IT Resilience and How to Achieve It
In today’s increasingly risky world, IT assets must be both strong and adaptable. Learn how to achieve both goals without breaking your budget.
These are perilous times. Still, despite mounting challenges, IT leaders are expected to keep vital systems functioning reliably, efficiently, and securely regardless of the challenges posed by economic, environmental, societal, political, and other threats. Making a strong commitment to resilience is the only guaranteed way to ensure that an IT organization has done all it can to prepare for the worst.
In an era when cybercrime has become increasingly sophisticated, and business processes are rapidly transforming, IT resilience is more critical than ever, observes Ram Parasuraman, executive director, data resiliency, at IBM. Preparedness against cyberattacks and better transparency on incident response has become a corporate board level priority, he notes. “By preparing for data recovery in case of an attack or network interruption, organizations can proactively mitigate risks and ensure business continuity.”

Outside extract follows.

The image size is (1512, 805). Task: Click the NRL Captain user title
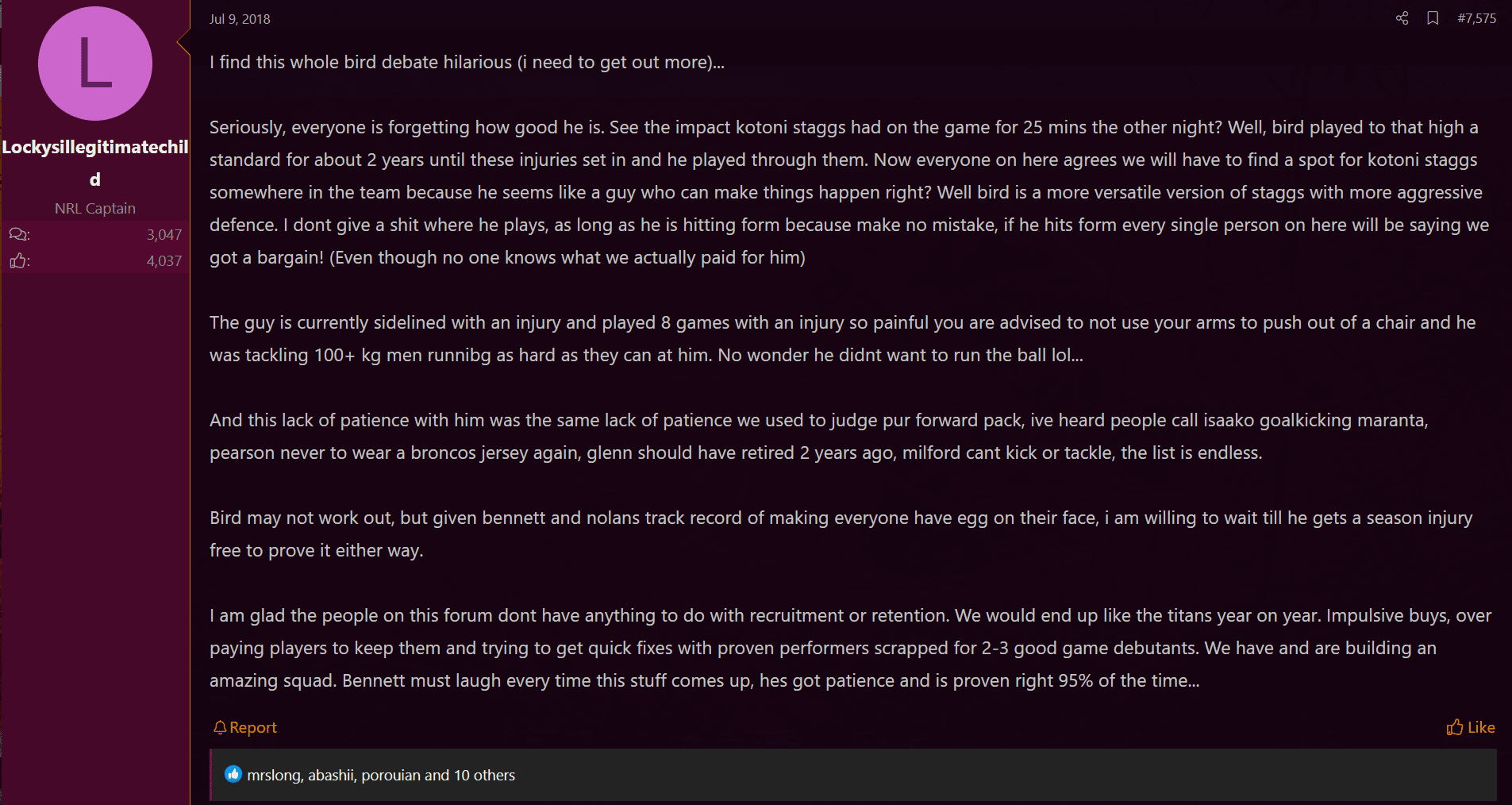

A standardized and consistent approach to risk management enables organizations to identify and analyze risks with as little bias as possible, says Brett Tucker, an adjunct faculty member with Carnegie Mellon University’s Heinz College of Information Systems and Public Policy. “The goal of any risk management program is to prioritize risk and associated response plans in a manner that optimizes the use of limited resources.”

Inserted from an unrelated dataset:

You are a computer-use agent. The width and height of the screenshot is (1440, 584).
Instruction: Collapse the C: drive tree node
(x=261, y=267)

Standardization also means that every part of the organization should follow the same analysis steps. “Furthermore, risk professionals in the organization must be consistent in their treatment, so that one risk does not overshadow others without adequate evidence, qualification, and quantification,” Tucker states.
Reaching for Resilience
Enterprises are currently struggling to cope with the mounting financial impact of business interruptions created by ransomware and other advanced cyberattacks and data breaches. Parasuraman points to a recent IBM security report, which revealed that the current average cost of a data breach reached an all-time high in 2023 of $4.45 million; with expectations that cyberattacks will cause up to $10.5 trillion-a-year in damages by 2025.
The first step in building a cyber resiliency plan should be designating responsibility. “Once responsibility for the program is determined and funded, and authority is communicated, the program leads can begin work,” says Ben Saine, principal consultant with technology research and advisory firm ISG. He recommends starting by identifying and prioritizing critical assets and business functions.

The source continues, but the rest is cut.